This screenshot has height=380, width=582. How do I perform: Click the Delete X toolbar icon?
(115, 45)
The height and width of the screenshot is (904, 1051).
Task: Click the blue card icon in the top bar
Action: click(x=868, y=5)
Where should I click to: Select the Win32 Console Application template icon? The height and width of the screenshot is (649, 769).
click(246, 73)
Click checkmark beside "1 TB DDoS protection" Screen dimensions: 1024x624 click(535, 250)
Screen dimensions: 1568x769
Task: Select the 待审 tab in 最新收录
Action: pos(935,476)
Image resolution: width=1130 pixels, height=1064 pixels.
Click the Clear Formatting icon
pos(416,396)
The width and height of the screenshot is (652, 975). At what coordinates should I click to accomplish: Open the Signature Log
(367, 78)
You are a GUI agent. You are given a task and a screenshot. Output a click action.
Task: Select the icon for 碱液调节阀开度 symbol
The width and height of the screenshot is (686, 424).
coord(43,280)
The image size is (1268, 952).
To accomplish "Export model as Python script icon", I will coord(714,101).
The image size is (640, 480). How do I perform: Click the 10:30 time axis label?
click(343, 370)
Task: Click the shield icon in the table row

▬▬▬

▶ _TASK INSTRUCTIONS_:
The data above should be returned exactly as written.

▶ _EXERCISE RESULT_:
This screenshot has height=380, width=582. How do I perform: Click the Delete X toolbar icon?
(115, 45)
The height and width of the screenshot is (904, 1051).
Task: Click the blue card icon in the top bar
Action: click(x=868, y=5)
Where should I click to: Select the Win32 Console Application template icon? The height and width of the screenshot is (649, 769).
click(246, 73)
Click checkmark beside "1 TB DDoS protection" Screen dimensions: 1024x624 click(535, 250)
Screen dimensions: 1568x769
Task: Select the 待审 tab in 最新收录
Action: pos(935,476)
Image resolution: width=1130 pixels, height=1064 pixels.
Click the Clear Formatting icon
pos(416,396)
The width and height of the screenshot is (652, 975). At what coordinates should I click to accomplish: Open the Signature Log
(367, 78)
You are a GUI agent. You are given a task and a screenshot. Output a click action.
Task: Select the icon for 碱液调节阀开度 symbol
The width and height of the screenshot is (686, 424).
coord(43,280)
The image size is (1268, 952).
To accomplish "Export model as Python script icon", I will coord(714,101).
The image size is (640, 480). How do I perform: Click the 10:30 time axis label?
click(343, 370)
Task: Click the shield icon in the table row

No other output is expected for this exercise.